The trajectory of the extraction of funds from public school district funds will doom the traditional public school system unless there are intervening forces. In view of the political climate in Ohio, an appeal to the judicial system seems to be the only viable approach.
The common school system in Ohio originated in 1825 with legislation that established the creation of school districts in townships. The legislation required the election of school directors (board members) and real estate taxes for school support. In 1837, the office of Superintendent of Common Schools was created by the legislature and Samuel Lewis was appointed.
The revised Ohio Constitution of 1851 required the state to secure and fund a thorough and efficient system of common schools throughout the state. State responsibility for the common school system was enhanced by the 1912 amendment, which required the state to provide by law for the organization, administration and control of the public school system supported by public funds. In 1953, Ohioans adopted a constitutional amendment to establish a State Board of Education and Superintendent of Public Instruction to be employed by the board. The State Board of Education was inaugurated in January 1956.
It is abundantly clear that the Constitution requires the state to give priority status to the common school system. There is no hint in the Constitution that the state has any responsibility (or right) to establish and/or fund any alternative to the common school system.
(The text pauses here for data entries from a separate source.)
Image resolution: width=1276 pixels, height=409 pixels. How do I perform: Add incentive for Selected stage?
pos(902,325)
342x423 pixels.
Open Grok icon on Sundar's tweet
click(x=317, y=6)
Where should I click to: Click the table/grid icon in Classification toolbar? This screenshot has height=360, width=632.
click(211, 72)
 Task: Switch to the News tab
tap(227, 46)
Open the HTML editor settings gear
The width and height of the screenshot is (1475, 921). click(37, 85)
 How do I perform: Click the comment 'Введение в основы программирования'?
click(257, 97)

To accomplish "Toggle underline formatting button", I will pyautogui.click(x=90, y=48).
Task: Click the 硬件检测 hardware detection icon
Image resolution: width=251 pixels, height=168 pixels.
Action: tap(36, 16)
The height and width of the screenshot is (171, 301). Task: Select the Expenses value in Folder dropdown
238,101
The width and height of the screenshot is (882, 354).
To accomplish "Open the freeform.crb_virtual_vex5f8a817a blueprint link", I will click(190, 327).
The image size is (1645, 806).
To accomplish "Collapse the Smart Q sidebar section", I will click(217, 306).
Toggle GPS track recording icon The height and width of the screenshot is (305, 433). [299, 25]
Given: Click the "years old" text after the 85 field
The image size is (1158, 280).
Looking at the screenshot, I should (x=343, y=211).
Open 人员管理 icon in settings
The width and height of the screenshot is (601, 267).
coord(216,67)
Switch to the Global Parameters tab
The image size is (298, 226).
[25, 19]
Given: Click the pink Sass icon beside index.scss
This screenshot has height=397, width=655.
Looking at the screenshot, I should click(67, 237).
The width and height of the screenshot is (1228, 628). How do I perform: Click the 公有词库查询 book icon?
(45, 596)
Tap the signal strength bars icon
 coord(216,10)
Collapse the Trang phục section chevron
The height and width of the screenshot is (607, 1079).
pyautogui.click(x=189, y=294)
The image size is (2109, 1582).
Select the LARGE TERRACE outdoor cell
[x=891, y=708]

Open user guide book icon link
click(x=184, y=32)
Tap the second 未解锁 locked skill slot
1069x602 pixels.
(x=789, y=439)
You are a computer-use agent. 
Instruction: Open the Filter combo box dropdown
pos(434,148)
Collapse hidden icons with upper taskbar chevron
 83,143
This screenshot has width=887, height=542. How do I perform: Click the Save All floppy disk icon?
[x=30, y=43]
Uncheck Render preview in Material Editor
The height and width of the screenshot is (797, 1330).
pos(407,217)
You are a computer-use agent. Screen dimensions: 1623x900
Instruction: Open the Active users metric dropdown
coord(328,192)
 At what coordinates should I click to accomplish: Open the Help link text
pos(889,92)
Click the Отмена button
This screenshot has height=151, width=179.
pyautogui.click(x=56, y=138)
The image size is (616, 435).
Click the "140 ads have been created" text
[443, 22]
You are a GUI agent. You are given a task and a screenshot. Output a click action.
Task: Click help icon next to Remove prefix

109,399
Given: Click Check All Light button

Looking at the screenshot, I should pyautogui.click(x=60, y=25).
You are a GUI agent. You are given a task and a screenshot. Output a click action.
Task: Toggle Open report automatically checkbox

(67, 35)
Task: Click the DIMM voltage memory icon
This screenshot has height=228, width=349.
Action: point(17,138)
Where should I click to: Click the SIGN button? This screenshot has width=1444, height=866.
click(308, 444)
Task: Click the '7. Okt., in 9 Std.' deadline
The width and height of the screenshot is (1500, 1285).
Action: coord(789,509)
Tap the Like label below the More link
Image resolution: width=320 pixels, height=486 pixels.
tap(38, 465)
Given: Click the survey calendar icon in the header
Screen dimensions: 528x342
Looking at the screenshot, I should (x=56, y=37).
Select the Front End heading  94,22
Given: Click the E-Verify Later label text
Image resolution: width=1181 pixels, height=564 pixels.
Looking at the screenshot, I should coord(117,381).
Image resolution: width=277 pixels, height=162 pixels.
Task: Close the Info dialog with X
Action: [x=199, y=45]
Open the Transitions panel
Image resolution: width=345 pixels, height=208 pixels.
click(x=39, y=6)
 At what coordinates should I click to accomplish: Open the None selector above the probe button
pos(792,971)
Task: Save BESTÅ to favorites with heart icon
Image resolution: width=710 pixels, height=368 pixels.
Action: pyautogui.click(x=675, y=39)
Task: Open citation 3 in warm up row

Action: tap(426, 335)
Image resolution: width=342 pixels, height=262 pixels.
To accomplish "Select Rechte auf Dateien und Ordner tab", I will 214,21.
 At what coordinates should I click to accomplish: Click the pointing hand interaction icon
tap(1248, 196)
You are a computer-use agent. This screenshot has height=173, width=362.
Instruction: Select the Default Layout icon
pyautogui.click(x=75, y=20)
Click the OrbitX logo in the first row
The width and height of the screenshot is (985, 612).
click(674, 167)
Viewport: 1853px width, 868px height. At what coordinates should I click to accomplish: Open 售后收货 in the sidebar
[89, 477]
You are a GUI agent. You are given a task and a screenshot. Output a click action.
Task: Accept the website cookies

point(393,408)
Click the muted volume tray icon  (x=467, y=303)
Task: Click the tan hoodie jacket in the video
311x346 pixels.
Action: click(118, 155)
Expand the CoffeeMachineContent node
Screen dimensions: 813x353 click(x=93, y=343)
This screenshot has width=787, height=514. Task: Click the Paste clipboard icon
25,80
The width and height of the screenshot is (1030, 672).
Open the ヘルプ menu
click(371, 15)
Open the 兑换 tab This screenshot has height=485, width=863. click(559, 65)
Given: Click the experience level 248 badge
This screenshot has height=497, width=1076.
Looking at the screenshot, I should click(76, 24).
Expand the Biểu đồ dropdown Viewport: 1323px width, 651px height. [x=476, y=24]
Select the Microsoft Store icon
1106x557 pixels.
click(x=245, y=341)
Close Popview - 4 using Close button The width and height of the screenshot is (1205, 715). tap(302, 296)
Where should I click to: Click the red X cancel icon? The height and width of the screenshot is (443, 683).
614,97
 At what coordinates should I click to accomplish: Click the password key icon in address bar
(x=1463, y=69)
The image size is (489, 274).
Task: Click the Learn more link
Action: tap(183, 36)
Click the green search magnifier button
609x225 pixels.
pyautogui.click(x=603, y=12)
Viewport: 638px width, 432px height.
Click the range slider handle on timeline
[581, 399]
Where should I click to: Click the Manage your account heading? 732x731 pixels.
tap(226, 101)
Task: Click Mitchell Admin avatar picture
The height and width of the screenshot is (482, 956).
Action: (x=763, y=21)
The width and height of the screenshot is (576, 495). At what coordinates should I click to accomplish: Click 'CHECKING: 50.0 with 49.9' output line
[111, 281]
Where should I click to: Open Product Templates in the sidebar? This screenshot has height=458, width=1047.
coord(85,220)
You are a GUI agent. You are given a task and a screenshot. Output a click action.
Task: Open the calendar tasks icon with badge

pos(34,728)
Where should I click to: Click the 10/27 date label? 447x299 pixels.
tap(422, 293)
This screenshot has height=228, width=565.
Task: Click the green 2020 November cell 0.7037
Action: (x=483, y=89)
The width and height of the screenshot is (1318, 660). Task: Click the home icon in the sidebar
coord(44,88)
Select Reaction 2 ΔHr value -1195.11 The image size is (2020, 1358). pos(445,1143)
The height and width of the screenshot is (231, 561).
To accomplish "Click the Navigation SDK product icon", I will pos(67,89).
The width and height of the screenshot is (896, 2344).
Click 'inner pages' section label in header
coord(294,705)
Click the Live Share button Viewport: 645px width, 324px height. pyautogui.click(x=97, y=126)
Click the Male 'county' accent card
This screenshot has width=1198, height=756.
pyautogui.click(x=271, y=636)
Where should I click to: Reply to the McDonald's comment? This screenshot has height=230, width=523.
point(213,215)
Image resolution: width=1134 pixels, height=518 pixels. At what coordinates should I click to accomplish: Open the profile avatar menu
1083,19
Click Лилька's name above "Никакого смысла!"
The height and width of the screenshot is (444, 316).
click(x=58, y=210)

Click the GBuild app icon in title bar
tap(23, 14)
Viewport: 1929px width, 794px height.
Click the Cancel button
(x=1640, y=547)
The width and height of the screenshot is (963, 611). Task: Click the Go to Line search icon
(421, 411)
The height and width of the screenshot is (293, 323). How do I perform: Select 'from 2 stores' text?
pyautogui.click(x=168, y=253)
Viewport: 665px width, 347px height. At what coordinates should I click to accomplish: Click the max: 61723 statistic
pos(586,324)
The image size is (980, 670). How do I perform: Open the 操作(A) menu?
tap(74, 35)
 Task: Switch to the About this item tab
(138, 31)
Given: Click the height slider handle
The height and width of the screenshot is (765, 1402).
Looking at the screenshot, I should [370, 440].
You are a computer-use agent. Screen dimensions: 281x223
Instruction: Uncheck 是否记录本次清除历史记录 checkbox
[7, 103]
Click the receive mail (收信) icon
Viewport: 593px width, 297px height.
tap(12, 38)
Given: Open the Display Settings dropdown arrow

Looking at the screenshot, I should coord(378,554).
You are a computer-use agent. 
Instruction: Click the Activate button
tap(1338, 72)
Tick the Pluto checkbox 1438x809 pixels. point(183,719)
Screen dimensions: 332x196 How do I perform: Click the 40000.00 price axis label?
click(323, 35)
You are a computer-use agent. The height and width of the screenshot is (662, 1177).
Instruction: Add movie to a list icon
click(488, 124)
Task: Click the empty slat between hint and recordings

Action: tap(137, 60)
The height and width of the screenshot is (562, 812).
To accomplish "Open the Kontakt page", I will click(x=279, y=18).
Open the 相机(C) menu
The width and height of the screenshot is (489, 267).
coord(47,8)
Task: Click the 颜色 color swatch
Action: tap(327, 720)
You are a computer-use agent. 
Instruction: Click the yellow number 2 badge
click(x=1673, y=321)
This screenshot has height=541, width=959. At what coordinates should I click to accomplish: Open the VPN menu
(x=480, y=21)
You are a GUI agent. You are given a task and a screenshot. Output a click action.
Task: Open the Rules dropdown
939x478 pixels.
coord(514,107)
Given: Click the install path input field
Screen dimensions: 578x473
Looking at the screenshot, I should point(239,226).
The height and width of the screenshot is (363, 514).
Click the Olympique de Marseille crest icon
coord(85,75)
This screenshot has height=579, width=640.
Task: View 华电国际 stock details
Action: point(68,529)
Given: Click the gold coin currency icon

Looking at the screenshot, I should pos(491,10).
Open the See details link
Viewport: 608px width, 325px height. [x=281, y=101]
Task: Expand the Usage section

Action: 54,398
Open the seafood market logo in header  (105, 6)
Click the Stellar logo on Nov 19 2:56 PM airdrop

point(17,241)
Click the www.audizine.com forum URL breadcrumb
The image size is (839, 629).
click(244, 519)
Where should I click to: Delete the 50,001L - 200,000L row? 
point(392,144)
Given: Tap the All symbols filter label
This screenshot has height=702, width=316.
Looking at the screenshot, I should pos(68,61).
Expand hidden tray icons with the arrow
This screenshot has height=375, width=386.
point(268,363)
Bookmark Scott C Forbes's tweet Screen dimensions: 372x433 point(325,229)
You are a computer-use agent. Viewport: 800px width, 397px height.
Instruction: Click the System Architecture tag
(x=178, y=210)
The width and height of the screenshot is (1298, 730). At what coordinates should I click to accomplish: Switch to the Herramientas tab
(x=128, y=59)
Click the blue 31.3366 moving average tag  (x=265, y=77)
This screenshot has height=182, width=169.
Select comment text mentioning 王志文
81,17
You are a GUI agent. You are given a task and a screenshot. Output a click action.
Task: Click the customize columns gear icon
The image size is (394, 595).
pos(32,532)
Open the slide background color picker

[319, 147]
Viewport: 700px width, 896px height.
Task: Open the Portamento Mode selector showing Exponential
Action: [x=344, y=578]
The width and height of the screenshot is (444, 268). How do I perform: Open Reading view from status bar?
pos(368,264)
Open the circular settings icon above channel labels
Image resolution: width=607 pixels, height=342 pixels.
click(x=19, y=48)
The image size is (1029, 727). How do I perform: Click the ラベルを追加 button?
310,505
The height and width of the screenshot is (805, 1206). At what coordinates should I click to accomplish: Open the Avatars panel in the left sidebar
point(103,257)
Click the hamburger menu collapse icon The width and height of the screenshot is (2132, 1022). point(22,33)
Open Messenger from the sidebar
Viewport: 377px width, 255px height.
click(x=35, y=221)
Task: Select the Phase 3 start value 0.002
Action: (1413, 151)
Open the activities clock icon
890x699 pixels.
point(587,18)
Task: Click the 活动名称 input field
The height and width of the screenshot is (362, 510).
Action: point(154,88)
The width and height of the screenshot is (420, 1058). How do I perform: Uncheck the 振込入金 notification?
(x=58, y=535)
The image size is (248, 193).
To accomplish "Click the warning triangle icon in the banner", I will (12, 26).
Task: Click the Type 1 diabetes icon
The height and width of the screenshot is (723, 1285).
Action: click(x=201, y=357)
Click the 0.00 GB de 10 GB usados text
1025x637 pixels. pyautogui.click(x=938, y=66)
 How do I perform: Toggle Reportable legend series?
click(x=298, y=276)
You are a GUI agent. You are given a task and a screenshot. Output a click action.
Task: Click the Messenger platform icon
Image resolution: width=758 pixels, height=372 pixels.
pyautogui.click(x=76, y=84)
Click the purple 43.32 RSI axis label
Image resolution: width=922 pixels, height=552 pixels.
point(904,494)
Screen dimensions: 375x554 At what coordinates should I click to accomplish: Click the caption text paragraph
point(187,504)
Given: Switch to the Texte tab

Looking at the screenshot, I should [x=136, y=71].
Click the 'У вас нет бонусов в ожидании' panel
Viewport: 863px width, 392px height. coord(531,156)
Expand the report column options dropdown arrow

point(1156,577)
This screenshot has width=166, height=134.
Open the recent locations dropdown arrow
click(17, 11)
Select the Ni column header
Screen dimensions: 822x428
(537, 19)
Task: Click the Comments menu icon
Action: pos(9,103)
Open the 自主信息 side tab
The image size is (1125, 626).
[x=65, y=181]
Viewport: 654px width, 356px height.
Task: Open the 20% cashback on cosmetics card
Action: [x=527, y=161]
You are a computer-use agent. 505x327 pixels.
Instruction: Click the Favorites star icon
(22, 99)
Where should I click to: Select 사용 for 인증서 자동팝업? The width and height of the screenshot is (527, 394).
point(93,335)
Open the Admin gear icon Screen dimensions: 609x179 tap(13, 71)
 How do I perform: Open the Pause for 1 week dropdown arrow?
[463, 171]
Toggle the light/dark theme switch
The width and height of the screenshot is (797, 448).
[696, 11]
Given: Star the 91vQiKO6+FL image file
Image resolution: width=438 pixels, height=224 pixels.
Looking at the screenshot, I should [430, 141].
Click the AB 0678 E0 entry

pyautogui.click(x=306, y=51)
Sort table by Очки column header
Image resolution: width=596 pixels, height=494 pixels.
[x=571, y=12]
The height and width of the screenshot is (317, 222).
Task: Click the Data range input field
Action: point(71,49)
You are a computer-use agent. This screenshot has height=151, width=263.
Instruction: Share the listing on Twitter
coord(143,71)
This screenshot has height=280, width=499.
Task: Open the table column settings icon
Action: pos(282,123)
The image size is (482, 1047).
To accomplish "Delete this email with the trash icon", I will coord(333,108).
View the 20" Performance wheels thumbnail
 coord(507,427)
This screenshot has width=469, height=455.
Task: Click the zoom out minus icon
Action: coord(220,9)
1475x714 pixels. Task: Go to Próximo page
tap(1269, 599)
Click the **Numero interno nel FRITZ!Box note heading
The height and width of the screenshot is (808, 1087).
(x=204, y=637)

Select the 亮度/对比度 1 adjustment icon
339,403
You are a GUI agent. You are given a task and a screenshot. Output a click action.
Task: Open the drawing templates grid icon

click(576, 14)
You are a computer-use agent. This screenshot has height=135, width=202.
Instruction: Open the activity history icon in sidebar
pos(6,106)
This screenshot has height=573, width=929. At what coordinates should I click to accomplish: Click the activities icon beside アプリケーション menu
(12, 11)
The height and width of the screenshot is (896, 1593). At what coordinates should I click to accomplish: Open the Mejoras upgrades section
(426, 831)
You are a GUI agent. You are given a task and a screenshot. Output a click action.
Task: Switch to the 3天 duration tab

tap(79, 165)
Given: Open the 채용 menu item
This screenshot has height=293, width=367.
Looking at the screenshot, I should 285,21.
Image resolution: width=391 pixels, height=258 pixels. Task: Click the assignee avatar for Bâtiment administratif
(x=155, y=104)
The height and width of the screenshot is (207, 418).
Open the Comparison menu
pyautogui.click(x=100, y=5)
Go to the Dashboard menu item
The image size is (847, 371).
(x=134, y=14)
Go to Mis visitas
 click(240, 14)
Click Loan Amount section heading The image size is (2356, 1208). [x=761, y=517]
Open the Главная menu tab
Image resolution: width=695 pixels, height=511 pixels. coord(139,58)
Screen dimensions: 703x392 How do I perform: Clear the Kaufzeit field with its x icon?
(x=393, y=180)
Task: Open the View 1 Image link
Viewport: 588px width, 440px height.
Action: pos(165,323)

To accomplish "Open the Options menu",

Contrary to the substance and intent of the Ohio Constitution, state officials, beginning in the mid1990’s, started to dabble with vouchers and charters. The so-called pilot projects have grown to a major threat to the common system to the point that the traditional public system could be eliminated, except for serving the most difficult to educate students.
In addition to the enormous cost of transporting private and charter school students, Ohio taxpayers have been charged $25 billion for direct funding of private schools and the charter and voucher systems.